CCN and cloud microphysics measurements from two California marine stratus cloud projects, the Marine Stratus Experiment (MASE) and Physics of Stratocumulus Top (POST), are compared. Cloud droplet concentrations (Nc) were positively related to CCN concentrations (NCCN) over a wide NCCN range from clean to polluted during POST (Fig. 1). But for the high NCCN range of MASE (polluted), Nc decreased with NCCN (Fig. 1). As expected in both projects Nc was positively related to vertical velocity (W), which during POST was also positively correlated with NCCN. This unforeseen W-NCCN coupling thus tended to increase the NCCN-Nc and W-Nc relationships as each reinforced the other because both NCCN and W positively influence Nc. It is shown that without the coupling between W and NCCN during POST the NCCN-Nc and W-Nc correlation coefficients (R) would have been lower as they were in MASE where W and NCCN were independent (R = -0.09). The coupling or not of W with NCCN thus seems to be responsible for the difference between the W-Nc R of POST (0.61) from that of MASE (0.46); i.e., the 0.46 R of MASE is a pure relationship whereas the 0.61 R of POST is abetted by the positive NCCN-Nc relationship in POST. Subsets of the POST data with negative W-NCCN R have lower R for NCCN-Nc and W-Nc relationships. Likewise subsets of the MASE data with positive NCCN-W relationships have positive NCCN-Nc and W-Nc relationships. The latter is virtually unchanged.

The unexpected positive relationship between W and NCCN has been theoretically predicted by Xue and Feingold (2006) because of the easier evaporation of the smaller cloud droplets of polluted clouds. This causes greater latent heat exchange, which produces TKE and buoyancy gradients that enhance mixing and entrainment (Blyth et al. 1988) that can cause further droplet evaporation and thus positive feedback to the W NCCN positive relationship.

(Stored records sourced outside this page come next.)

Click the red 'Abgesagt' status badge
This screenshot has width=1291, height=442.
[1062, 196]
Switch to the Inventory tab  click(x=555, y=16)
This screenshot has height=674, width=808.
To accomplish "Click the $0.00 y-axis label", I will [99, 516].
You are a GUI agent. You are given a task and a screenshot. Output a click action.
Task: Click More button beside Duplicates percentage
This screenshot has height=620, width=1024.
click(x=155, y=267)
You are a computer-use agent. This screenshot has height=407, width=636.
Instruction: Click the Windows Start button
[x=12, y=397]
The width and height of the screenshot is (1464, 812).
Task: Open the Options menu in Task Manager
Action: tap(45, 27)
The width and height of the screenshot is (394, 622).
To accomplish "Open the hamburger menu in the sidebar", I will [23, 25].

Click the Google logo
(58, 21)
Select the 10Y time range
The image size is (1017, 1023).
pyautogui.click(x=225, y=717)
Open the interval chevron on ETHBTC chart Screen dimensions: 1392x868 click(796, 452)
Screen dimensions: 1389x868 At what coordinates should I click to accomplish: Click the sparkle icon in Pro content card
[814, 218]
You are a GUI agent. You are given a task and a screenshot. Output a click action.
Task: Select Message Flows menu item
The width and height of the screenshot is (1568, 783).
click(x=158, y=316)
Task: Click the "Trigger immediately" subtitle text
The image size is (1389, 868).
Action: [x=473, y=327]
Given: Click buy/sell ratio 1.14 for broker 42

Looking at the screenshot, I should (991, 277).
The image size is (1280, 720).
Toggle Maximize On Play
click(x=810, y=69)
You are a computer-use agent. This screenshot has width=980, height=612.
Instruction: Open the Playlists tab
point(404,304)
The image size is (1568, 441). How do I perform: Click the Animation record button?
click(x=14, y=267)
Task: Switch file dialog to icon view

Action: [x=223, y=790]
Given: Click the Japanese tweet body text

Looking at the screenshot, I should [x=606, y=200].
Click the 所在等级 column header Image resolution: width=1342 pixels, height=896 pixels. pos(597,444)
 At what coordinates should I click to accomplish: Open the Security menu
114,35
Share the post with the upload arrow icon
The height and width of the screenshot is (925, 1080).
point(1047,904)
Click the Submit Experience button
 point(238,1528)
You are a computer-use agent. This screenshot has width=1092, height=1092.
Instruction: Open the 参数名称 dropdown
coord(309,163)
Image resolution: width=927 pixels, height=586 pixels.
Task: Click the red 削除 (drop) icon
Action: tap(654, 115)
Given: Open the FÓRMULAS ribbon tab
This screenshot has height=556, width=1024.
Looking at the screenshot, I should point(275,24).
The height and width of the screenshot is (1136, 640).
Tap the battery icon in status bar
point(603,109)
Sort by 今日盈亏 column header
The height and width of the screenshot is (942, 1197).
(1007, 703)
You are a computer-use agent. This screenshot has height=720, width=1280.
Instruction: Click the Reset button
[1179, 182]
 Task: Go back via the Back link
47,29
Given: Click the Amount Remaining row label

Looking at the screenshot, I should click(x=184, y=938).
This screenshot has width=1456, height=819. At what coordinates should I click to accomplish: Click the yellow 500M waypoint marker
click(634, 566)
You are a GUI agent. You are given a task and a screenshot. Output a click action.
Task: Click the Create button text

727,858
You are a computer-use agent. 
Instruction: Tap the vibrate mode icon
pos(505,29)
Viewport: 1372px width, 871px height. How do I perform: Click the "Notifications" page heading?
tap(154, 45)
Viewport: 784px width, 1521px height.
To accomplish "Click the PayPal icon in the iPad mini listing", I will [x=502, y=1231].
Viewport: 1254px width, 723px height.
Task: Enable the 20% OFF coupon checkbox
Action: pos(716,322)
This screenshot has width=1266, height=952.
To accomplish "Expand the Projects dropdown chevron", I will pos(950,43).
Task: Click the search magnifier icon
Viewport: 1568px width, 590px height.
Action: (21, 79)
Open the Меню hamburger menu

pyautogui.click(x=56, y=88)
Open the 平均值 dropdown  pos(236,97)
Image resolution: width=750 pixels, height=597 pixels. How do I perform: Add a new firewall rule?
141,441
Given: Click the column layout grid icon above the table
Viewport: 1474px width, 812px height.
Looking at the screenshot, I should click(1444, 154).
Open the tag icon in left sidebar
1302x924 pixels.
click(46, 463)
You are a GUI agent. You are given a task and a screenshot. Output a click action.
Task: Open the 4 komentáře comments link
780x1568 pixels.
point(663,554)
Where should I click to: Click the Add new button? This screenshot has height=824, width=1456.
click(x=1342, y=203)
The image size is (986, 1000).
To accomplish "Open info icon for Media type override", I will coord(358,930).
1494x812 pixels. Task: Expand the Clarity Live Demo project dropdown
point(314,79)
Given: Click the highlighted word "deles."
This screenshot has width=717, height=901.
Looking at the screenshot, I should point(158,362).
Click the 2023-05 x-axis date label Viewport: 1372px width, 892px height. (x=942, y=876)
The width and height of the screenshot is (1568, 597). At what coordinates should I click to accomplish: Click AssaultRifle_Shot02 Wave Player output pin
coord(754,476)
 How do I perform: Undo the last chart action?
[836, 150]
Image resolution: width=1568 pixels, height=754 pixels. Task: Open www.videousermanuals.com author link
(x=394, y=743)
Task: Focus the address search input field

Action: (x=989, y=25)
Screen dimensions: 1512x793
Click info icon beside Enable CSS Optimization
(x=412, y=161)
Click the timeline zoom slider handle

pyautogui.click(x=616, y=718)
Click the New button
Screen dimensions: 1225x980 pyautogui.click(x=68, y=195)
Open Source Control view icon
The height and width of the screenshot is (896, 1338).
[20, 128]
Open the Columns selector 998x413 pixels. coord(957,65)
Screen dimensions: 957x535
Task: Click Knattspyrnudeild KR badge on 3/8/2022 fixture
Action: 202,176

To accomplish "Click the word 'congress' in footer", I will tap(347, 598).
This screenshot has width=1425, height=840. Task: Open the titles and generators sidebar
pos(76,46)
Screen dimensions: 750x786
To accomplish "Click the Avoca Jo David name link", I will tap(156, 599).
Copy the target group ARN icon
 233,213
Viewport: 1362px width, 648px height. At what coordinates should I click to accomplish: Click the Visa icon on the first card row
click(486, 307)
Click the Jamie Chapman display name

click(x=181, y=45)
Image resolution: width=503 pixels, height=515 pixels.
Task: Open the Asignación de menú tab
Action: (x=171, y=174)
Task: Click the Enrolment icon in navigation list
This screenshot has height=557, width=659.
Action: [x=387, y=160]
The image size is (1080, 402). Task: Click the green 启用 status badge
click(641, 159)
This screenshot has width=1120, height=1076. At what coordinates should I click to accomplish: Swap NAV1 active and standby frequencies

The supersaturation (S) of stratus clouds is important because this determines the particles that form cloud droplets in these most climatically important clouds. Conventional wisdom has held that S of stratus is < 0.3%, which means that only particles larger than 60 nm are capable of nucleating stratus cloud droplets. Results of this study confirm Hudson et al. (2010) that S in clean stratus clouds exceeds 1%, but S in polluted stratus clouds usually exceeds 0.1% and are not as low as 0.03% as indicated by Hudson et al. (2010)(Fig. 2). Figure 2 also demonstrates the decrease of cloud S with NCCN, which is due to competition among droplets for condensate at higher NCCN.